サイト運用管理の実践テクニックということで、様々な人が書いた ウェブサイトやアプリケーションの管理や運用で四苦八苦したコラム集のような本。 それぞれに教訓があってかなりいろんなものが得られる。
Webをやっている人だと一度は必ず考えたことがある部分が非常に多いので、 何かと響いて面白い。
その中でも12章の「ウェブにおけるリレーショナルデータベースの戦略と戦術」という章の 「ウェブデータベースの要件」に非常に役に立ちそうな情報があったのでまとめてみる。 Webサービスにおけるリレーショナルデータベースには何がなくてはならないかが書いてある章。
ウェブデータベースの要件
1. 常時稼働
当然ではあるが24時間稼働していなければならない。 多くのWebアプリケーションがRDBに依存しているので、 「夜はおやすみ」が許される例外以外は常にリクエストを受け付けている必用がある。 データベースには常にアクセスがあるので、 メンテナンスや運用上必要な作業が難しい。
2. トランザクション処理
トランザクションと言ってもBEGIN;
から始まってROLLBACK;
かCOMMIT;
で終わるアレではなく、 単に「データの読み書き」のことを言っているらしい。 多くのアプリケーションは読み込み対書き込みが9:1など読み込み処理のほうが多い。
3. シンプルなデータ・シンプルなクエリ
Webアプリケーションではデータモデルが複雑ではないので、 シンプルであることが大切。 シンプルだからそれぞれの処理を内部で並列化するのは難しいが、 複数の処理を平行に行うことはできる。
4. 一貫性よりも可用性
RDBはデータ構造を厳密に保てる理論的な仕組みを持っているものの、 Webアプリケーションの多くに厳密な整合性は必要ないし、 それよりも使えない瞬間が発生することが問題である。
ここは今まで自分が整合性厨だったのでビビッときた。
5. 迅速な開発
Webアプリケーションは随時デプロイを行う。

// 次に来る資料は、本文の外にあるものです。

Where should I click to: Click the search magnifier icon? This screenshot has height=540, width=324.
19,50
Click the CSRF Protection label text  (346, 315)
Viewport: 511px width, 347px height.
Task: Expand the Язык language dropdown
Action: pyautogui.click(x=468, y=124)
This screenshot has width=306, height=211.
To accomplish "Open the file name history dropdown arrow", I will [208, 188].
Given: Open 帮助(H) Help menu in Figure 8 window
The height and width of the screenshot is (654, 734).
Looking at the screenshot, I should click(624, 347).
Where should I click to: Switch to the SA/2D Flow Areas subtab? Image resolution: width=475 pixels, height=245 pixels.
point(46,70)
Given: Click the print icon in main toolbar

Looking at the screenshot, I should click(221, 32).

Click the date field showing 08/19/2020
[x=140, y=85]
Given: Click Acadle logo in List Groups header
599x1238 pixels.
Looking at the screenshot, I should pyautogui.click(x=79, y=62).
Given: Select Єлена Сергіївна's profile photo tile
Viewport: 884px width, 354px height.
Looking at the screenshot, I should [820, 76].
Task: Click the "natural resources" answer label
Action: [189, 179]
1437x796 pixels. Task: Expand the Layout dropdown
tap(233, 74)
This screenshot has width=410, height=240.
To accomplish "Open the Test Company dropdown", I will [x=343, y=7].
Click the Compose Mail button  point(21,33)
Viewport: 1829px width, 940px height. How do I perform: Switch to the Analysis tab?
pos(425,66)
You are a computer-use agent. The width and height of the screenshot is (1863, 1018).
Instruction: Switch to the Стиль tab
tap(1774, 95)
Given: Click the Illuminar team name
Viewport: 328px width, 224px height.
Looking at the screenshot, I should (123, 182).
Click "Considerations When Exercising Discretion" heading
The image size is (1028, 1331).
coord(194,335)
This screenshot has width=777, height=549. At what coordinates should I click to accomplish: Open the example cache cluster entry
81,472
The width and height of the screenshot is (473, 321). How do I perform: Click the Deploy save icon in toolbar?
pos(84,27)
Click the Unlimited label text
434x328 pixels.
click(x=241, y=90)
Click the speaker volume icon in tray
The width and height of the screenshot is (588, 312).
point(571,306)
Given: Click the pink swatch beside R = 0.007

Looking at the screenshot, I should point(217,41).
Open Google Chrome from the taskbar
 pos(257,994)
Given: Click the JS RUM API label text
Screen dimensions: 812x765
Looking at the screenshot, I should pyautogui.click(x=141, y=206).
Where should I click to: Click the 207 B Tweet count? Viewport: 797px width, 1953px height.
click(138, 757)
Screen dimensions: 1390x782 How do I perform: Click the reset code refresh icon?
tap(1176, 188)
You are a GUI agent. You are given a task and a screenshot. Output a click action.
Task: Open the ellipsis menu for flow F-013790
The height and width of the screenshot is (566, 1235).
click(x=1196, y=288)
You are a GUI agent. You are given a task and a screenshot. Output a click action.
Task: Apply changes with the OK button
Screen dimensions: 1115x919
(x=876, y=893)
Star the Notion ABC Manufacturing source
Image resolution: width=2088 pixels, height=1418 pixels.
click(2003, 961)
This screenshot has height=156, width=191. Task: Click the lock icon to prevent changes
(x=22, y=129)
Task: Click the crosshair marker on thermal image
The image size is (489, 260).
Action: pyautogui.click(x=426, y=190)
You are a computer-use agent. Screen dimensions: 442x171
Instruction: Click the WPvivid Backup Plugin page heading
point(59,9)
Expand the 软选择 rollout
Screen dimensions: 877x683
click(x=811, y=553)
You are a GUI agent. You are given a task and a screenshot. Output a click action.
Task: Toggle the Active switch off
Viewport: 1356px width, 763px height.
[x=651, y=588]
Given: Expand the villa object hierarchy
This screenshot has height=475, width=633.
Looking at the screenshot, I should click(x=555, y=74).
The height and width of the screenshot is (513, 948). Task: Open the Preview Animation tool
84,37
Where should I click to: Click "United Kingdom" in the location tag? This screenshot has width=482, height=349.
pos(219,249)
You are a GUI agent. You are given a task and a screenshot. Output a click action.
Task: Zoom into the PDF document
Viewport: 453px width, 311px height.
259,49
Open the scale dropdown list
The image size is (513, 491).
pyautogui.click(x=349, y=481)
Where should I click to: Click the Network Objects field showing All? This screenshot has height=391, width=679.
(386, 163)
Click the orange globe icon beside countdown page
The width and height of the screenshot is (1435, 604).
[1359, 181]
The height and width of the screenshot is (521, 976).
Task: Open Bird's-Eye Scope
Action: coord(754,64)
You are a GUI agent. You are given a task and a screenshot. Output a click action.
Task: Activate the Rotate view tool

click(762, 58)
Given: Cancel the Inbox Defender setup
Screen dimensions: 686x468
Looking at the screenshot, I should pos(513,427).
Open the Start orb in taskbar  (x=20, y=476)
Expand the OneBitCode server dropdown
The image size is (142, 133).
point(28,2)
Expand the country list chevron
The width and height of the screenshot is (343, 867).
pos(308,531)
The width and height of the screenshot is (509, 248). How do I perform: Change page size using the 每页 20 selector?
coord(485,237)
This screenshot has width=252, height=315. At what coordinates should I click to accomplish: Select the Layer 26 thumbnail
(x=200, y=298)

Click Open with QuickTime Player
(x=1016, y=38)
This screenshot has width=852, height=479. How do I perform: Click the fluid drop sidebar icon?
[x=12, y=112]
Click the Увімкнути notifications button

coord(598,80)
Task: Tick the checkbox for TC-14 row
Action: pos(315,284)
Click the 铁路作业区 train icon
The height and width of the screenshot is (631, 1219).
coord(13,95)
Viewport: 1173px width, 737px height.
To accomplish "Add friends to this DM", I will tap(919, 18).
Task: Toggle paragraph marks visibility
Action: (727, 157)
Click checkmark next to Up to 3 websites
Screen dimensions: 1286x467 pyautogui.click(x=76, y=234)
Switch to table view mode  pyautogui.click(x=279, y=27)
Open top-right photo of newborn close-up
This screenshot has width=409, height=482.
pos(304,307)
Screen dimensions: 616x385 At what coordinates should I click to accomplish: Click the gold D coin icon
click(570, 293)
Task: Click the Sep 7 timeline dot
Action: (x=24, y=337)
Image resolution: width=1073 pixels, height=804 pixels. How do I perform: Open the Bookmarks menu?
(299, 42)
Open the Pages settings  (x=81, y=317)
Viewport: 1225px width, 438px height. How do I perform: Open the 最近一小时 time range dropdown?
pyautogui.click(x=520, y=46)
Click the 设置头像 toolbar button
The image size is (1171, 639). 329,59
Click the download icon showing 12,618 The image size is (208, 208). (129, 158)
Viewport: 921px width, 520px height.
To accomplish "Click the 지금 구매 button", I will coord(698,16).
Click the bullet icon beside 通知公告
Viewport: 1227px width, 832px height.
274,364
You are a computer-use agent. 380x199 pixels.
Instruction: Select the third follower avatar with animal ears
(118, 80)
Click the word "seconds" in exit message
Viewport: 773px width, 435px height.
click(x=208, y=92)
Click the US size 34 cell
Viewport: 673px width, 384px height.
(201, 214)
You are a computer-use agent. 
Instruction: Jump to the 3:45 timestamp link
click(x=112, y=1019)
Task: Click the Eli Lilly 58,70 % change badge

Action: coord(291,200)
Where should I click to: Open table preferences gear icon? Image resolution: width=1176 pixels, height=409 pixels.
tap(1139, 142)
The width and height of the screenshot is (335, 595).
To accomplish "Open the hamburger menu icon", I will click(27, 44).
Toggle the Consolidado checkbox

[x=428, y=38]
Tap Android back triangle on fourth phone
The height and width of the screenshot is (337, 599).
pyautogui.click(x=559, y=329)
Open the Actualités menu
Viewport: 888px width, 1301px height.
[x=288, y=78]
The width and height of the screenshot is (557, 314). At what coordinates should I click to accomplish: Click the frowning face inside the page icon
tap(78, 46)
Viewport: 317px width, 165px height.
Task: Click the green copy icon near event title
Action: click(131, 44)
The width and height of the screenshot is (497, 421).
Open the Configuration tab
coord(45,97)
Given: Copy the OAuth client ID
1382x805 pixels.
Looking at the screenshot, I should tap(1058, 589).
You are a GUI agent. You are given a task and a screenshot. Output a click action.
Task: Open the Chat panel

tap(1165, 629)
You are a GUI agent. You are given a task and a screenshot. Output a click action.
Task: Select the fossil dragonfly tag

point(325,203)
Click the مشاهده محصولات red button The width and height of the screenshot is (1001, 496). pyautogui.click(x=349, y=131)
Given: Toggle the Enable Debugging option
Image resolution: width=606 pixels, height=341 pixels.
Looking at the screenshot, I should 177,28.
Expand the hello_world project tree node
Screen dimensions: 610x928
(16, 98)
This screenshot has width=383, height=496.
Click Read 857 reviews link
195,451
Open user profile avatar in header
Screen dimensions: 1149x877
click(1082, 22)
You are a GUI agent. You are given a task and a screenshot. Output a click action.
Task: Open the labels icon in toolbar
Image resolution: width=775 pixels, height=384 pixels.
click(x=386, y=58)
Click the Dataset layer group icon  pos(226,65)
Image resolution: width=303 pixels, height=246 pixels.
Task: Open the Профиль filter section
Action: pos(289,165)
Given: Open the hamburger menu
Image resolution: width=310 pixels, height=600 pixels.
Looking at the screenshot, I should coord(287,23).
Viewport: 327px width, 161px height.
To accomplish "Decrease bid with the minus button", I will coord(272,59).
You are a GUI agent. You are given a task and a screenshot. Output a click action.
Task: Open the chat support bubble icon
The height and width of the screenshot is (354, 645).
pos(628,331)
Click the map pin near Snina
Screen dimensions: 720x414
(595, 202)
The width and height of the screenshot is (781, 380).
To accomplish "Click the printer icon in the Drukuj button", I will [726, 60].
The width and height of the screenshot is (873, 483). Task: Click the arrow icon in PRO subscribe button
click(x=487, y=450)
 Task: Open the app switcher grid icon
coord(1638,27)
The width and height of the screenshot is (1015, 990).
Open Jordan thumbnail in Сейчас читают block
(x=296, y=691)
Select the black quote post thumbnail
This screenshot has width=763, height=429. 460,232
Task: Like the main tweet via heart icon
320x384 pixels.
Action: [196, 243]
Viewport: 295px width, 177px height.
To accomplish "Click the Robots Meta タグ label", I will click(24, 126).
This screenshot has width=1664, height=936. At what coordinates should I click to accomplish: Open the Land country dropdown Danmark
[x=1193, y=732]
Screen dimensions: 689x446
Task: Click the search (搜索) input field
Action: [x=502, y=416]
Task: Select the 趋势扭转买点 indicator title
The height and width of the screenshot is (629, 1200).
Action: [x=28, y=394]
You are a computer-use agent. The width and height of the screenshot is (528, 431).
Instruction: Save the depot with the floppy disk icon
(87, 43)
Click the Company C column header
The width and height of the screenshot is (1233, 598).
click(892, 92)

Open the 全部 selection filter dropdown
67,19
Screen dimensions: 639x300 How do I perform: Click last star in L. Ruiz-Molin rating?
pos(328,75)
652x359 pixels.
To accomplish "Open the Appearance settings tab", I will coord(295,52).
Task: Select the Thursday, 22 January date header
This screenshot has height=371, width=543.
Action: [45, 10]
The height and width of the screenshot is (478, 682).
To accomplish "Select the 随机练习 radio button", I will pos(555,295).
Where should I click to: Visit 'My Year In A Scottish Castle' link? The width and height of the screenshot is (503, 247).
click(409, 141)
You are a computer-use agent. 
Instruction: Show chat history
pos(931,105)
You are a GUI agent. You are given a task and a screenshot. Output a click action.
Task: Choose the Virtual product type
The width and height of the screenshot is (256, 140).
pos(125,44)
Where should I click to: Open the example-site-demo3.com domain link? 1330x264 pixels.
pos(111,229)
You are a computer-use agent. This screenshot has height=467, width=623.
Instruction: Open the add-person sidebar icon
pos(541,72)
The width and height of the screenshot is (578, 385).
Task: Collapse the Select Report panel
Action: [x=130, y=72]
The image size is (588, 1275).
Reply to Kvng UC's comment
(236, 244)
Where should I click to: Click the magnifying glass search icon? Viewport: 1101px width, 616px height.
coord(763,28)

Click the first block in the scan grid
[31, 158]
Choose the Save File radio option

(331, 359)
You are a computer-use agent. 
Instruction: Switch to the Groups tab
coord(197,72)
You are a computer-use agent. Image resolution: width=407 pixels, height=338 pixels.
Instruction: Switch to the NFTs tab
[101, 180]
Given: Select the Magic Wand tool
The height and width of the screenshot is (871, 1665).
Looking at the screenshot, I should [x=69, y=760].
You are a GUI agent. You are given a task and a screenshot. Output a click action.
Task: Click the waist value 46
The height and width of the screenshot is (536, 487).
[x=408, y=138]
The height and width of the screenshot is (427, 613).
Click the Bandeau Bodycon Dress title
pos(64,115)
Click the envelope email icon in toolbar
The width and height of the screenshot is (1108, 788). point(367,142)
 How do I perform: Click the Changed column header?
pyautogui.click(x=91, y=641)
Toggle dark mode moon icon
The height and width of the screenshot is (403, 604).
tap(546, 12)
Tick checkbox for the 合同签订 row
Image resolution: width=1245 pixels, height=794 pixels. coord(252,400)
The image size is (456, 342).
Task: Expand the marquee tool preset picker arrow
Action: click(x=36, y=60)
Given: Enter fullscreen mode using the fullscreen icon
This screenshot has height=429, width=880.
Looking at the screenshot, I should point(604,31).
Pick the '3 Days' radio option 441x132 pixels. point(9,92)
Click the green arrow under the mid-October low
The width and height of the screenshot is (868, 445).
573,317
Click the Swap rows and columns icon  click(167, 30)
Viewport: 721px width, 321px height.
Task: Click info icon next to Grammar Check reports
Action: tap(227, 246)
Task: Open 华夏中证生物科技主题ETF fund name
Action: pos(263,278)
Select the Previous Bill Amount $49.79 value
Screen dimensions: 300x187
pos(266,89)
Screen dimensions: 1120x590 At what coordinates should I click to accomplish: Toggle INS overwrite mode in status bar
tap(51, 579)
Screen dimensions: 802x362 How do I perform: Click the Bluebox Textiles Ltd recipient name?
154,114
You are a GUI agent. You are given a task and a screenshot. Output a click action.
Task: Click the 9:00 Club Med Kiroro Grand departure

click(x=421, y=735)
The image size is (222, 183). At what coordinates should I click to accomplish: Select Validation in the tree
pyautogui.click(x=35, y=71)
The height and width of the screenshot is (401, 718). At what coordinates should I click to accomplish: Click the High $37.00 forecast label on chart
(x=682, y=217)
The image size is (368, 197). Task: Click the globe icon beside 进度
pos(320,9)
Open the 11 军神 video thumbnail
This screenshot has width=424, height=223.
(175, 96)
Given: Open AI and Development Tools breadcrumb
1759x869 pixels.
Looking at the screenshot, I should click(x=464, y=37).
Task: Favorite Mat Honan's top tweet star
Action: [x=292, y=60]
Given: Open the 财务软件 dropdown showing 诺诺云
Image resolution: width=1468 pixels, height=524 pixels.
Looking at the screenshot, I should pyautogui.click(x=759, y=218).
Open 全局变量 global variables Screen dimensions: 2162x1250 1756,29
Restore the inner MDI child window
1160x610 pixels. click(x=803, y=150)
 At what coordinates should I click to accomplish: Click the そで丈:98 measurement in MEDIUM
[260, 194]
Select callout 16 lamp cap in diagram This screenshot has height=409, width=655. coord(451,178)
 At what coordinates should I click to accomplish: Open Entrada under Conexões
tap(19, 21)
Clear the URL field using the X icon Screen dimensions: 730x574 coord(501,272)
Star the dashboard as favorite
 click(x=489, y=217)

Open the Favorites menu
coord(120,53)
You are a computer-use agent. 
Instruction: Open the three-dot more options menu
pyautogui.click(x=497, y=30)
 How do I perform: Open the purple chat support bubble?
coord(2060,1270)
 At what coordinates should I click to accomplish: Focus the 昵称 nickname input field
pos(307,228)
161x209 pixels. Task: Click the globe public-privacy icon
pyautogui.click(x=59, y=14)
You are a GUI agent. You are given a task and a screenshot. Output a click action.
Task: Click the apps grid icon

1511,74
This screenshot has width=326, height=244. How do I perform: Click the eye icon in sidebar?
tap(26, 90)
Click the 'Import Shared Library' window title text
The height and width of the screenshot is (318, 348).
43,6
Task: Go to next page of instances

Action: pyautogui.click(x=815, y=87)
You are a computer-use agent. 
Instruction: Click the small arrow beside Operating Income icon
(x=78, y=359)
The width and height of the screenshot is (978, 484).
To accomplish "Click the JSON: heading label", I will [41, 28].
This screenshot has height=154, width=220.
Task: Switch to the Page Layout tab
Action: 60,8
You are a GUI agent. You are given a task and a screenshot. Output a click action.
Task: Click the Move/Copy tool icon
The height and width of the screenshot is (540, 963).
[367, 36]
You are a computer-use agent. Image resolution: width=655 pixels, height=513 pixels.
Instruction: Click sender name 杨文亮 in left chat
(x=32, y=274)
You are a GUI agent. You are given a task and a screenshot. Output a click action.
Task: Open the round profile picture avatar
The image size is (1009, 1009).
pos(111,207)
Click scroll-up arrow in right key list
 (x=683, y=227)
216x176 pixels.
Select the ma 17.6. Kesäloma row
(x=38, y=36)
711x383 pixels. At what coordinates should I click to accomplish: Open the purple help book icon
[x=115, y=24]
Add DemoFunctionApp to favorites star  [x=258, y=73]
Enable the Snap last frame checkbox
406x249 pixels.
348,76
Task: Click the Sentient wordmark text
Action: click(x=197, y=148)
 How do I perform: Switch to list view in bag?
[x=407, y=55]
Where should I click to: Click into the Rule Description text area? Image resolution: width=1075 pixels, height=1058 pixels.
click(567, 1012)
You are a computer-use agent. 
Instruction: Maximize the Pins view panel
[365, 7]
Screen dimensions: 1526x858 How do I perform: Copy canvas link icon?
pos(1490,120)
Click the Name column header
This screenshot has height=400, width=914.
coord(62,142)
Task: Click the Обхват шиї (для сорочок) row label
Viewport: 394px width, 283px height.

1日に何度も行うこともある。 それにともなってスキーマの変更が随時行われる。
6. オンラインデプロイ
5.と同じ理由で、変更があるたびにサービスが止まってしまっては困る。
7. 開発者によるビルド
データーベースの専門家でなくアプリケーションの開発者がデータベースを設計し、変更を加え、デプロイする。 「これまでに恐ろしく優秀な開発者を何人も見てきたが、データベースをよく理解している人はほとんどいなかった」 わかる。 どうしてもパフォーマンスのことが考えられてないお粗末な設計になることが多くなる。つらい。
この項目は必要なものというよりかは、どうしてもデータベースがわからない人がデータベースを触るという 辛い現実を認識する必要がある、ということだと思う。
この章は他にもデータベースのスケールの方法だったりがわかりやすく書いてある。 たまにみたい一冊として本棚に置いておく。